Gifted & Talented in Montessori

Our Montessori school does not have a "gifted and talented" program, and our school is full of gifted students. We want to take a moment to tell you how that works and why many families of high-achieving kids find Montessori an ideal setting. Montessori educates the whole child, and it meets all children where they are. Because it strives to make children independent learners, and because it does not set up stark divisions between what one age "should" learn and what belongs to another, Montessori allows children to run with what they can do exceptionally well, even as they may receive more pointed help and instruction in another area. Our teachers also make sure that rigorous, creative, and interesting learning experiences--what parents often hope will be found in a gifted program--are part of everyday life for all students. 
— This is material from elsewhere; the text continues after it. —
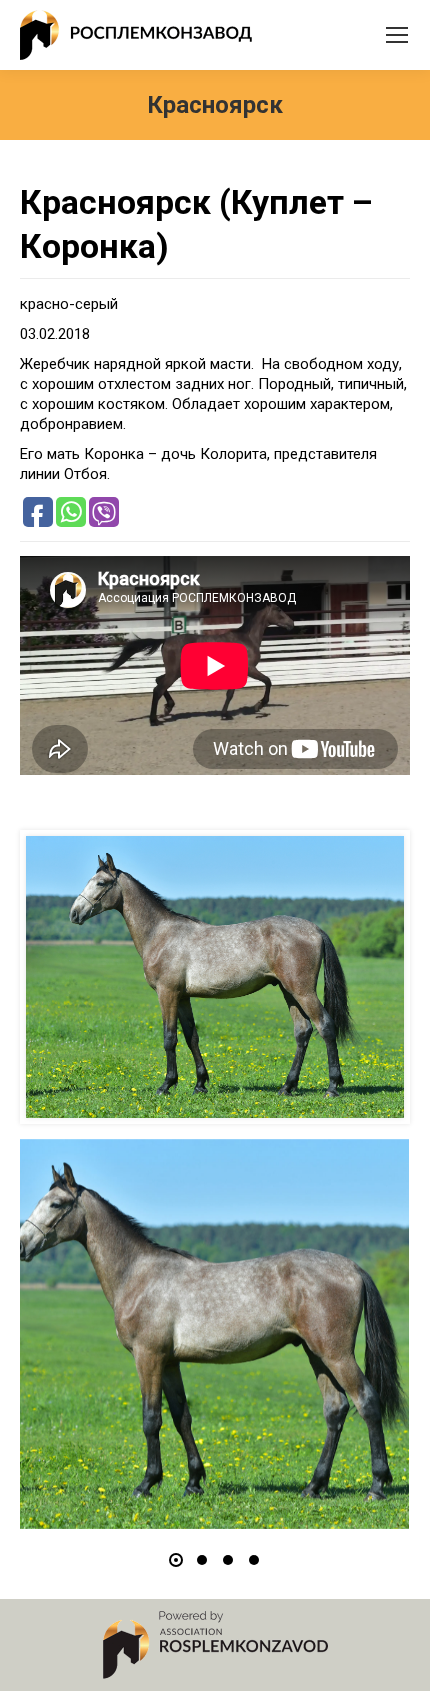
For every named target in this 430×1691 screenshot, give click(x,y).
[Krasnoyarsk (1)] (214, 1334)
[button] (176, 1560)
Finally, we want to share something that matters a great deal to many of the parents in the school: the special way Montessori can educate high-achieving students without labeling those students up front. This is something that matters to our community as a whole and has effects that continue beyond BPMC. As Dr. Katie Brown Golfus explains in her account of Montessori's impact on public education:


Gifted students in a Montessori classroom are not held back by the pace of their teachers’ instruction, their peers’ learning, or the curriculum guide. Being in a multiage classroom grants them exposure to materials, concepts, and peers that are chronologically above their grade level. If some gifted students in urban contexts are not being identified due to bias or cultural incompetence, or have simply not been identified at the preschool level, then the Montessori method allows them to reap the benefits of acceleration and differentiation that characterize gifted education, even if they are not given the label. While this does not negate or fix the problem of underrepresentation, it would at least better meet the needs of unidentified gifted students whose talents are not being properly developed.